Episode 128: Haiti cholera outbreak with Christine Lee and Cynney Walters

In this episode of the microbinfie podcast, experts from the CDC discuss the re-emergence of cholera in Haiti, highlighting the critical role of whole genome sequencing in tracking pathogen evolution and outbreak investigation.

The discussion centered around the implications of the genome sequences study, highlighting the evolutionary dynamics of the strains and the public health strategies needed to control and prevent cholera outbreaks in Haiti.

Key Points

1. Haiti Cholera Outbreak Dynamics

• 2022 cholera outbreak followed environmental disruption from hurricanes
• Strains showed genetic similarity to 2010 outbreak isolates
• Genome sequencing revealed 0-25 single nucleotide polymorphisms between historical and new strains
• Vibrio cholerae has reemerged in Haiti in 2022.
• The outbreak reveals genetic similarities to strains that previously circulated in the region.
• We discussed Walters et al. "Genome sequences from a reemergence of Vibrio cholerae in Haiti, 2022 reveal relatedness to previously circulating strains"

2. Genomic Surveillance Techniques

• Whole genome sequencing used to track pathogen lineages
• Lifesat tool applied to analyze genetic variations
• Challenges in distinguishing environmental from clinical Vibrio strains

3. Public Health Implications

• Potential for long-term pathogen persistence in environmental reservoirs
• Importance of continuous genomic monitoring
• Limited antimicrobial resistance variations detected

Take-Home Messages

• Genomic tools are crucial for understanding pathogen evolution
• Environmental factors significantly impact disease transmission
• Continuous surveillance is key to outbreak prevention and response

Extra notes

• Whole Genome Sequencing (WGS): Key to tracking and characterizing epidemiological trends of pathogens like Listeria, Yersinia, Vibrio, and other Enterobacteriaceae.
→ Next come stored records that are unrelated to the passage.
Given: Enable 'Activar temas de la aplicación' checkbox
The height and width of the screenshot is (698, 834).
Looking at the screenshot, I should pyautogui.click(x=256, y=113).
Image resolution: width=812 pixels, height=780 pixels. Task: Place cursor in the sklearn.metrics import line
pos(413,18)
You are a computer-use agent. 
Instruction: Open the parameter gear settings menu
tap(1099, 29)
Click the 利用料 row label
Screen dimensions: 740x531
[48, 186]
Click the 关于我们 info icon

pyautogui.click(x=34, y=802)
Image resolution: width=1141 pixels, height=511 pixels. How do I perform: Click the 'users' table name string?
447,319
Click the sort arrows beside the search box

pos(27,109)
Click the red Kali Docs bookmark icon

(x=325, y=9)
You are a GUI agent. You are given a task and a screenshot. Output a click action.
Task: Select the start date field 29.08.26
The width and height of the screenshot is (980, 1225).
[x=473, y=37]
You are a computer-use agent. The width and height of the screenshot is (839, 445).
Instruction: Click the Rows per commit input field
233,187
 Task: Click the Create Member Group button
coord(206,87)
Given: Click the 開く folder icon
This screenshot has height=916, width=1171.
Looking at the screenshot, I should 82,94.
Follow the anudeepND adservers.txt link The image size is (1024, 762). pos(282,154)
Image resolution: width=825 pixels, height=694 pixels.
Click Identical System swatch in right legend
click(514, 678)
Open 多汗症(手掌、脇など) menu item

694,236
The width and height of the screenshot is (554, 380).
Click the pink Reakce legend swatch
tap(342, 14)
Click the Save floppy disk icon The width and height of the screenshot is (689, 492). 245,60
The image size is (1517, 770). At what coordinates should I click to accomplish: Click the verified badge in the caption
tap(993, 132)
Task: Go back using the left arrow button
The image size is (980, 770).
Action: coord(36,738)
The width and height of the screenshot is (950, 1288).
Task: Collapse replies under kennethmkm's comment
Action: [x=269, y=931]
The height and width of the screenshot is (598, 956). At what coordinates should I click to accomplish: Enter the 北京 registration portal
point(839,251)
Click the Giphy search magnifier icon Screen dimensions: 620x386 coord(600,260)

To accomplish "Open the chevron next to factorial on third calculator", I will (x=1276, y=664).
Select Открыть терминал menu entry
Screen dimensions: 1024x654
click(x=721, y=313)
It was notably used to analyze an outbreak in Haiti.
• Haiti Cholera Outbreak: In 2010, a deadly strain of Vibrio cholerae emerged after environmental devastation. Whole genome sequencing was used to study source attribution and found clustering between Nepalese and Haitian genomes.
• Phylogenetic Analysis: Utilized to trace the lineage of cholera in Haiti, suggesting a connection to the 2010 outbreak. Analysis involved comparing single nucleotide polymorphisms (SNPs) to understand strain relations over time.
• Lifesat Tool: Used to identify genetic variants, providing insights into cholera strain evolution. It masks potential mobile elements or phage-like sequences to refine evolutionary models.
• Challenges of Environmental and Clinical Surveillance: Lack of consistent environmental sampling leads to gaps in understanding pathogen resurgence, as seen with cholera’s re-emergence in Haiti. Surveillance is hindered by resource constraints and geopolitical factors.
• Technical Challenges: Special mention of the superintegron on Vibrio cholerae’s second chromosome complicating genomic analyses due to its dynamic nature in genetic sequences.
• Antimicrobial Resistance (AMR): Monitoring AMR profiles using tools like ResFinder is critical. The study found a consistent AMR profile among the majority of strains, with some variations detected.
• Bioinformatics Contribution: Emphasized the importance of bioinformatics in understanding the persistence and evolution of pathogens, and in tackling challenges like metagenomic analyses to differentiate between environmental and infectious strains.
• Surveillance and Data Needs: Advocates for routine, thorough genomic surveillance to bridge the gap in current outbreak data and historical trends. Environmental factors and human behaviors significantly impact microbial traceability.
• Global Health Implications: Highlights the impact of water infrastructure and climatic changes on cholera persistence. Calls for improved global surveillance as human movement and environmental shifts influence disease patterns.